UW-Whitewater student Jordyn Schmidt and Chief of Police Matt Kiederlen pose with designs Schmidt created for university police vehicles on April 21, 2017.
You may not know it, but you've likely seen the graphic design work of Jordyn Schmidt all over the University of Wisconsin-Whitewater campus.
Football score graphics. Calendars featuring picturesque scenes of campus. Posters advertising new majors and minors. Printed programs for visiting speakers.
Even the new purple-clad outdoor food trailer — at the heavily trafficked heart of campus on Wyman Mall — bears her creative talents.
An art and journalism major from Geneva, Illinois, Schmidt works as a design intern with University Marketing and Media Relations. The office is charged with telling the story of our campus and uses everything from printed pieces to digital channels to share it.
In MMR, Schmidt has had rare opportunities to jump into extremely complex projects that designers normally wouldn't see until much later in their professional careers. In addition to the collaborative team experience — working with writers, editors, photographers and other designers — she's gained an understanding of the requirements of commercial printing and pre-press planning.
That's a huge plus for her when she enters into a very competitive job market, said Ed Gansen, art director.
"Jordyn has great creative sense of display typography and color, so I felt she was ready for unique design challenges," he said.
One of those challenges involved creating new designs for University Police Services squad cars.
"Our old design was about eight years old and it was time for a change that reflected the modernization and philosophy changes we have made over that time," said Chief Matt Kiederlen.

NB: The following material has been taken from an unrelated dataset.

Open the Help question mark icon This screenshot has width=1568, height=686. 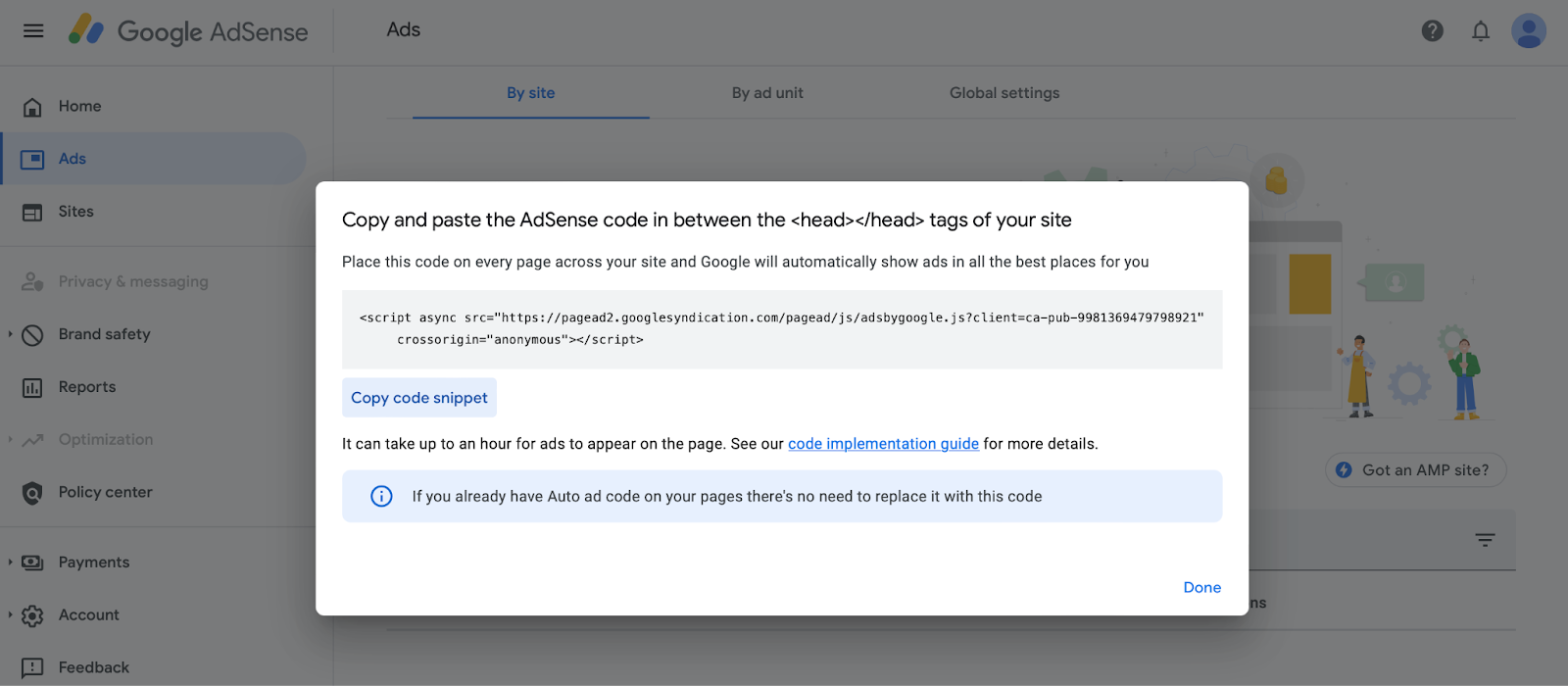coord(1432,31)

"When we initially sat down to discuss the details, Chief wanted something totally unique that strayed away from traditional designs," Schmidt said. "Knowing this, my intention was to create something unique while staying true to the identity of UW-Whitewater."

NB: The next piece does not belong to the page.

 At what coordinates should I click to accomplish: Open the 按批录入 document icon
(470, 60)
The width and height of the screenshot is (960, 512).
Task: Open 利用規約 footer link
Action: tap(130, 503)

Kiederlen loves the new designs.
"I feel they are reflective of the connections we have to our community and the ‘move forward' philosophy of our department. The fact that a student, Jordyn, designed it makes it all that much better. It reinforces the campus community connection and shows her vision and capabilities."
Gansen is proud of Schmidt's work and lives for the "a-ha" moments students experience under his mentorship.

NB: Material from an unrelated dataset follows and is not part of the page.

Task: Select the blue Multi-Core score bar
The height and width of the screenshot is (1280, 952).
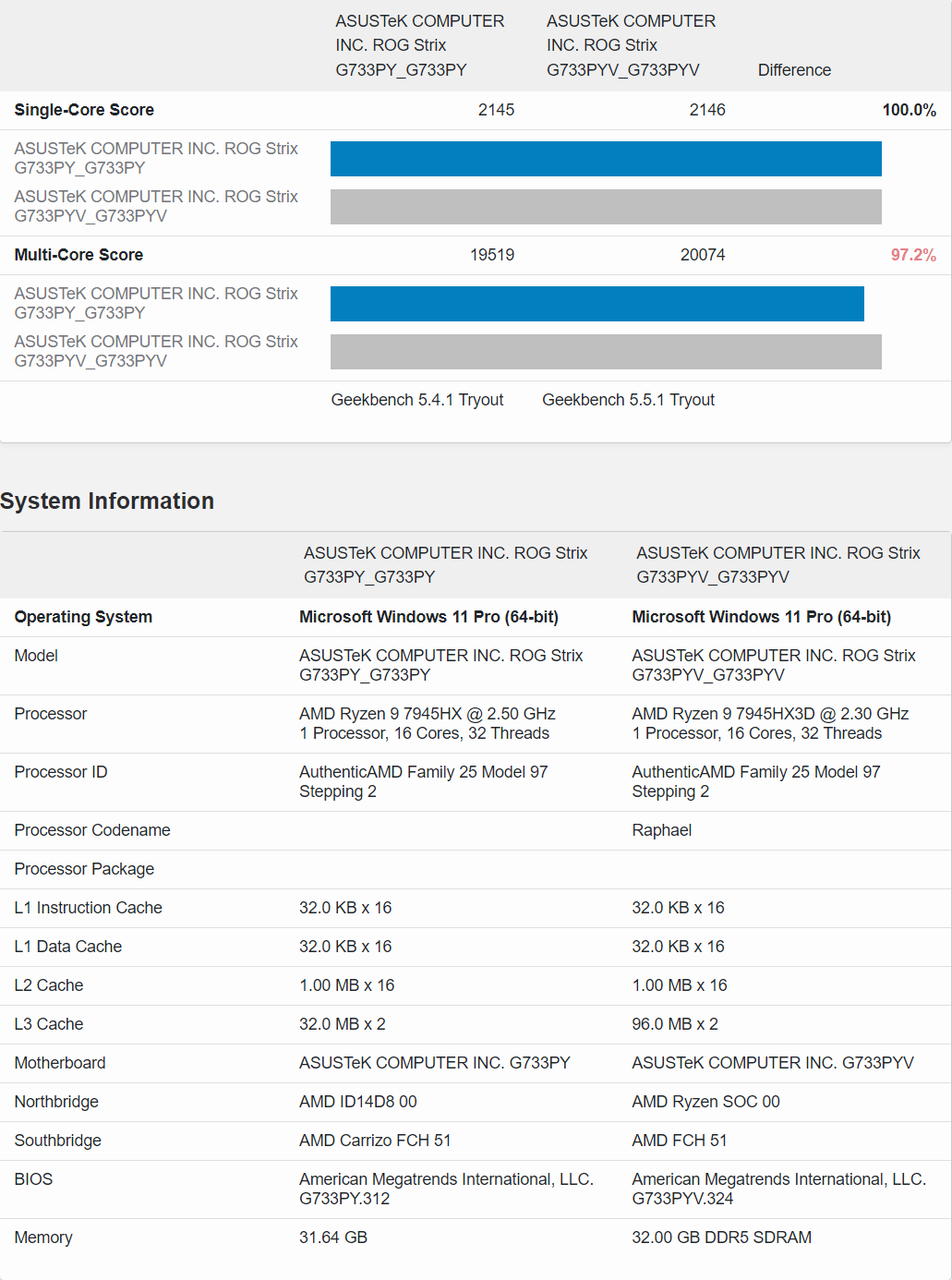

"They learn so much about themselves because we push them to work at the very edges of their knowledge and ability, but we do it in a safe, supportive environment. I really enjoy watching the emerging talent and burgeoning confidence in students like Jordyn."
After graduating, Schmidt plans to pursue a career as a designer in an advertising agency with the same energy and work environment as MMR.
"Ed taught me so many things that I would have never learned in a classroom and gives me so many rewarding, hands-on projects. He truly makes MMR a fun and encouraging work place and I am very thankful to have him as a mentor," Schmidt said.
And she's grateful for the opportunity to leave such a visible legacy at UW-Whitewater.
"These projects mean the world to me. When I come back to UW-Whitewater in the future, I can always look for the food truck and vehicle wraps to remind me of all the wonderful people in MMR who believed in me and gave me the opportunity to grow as a designer."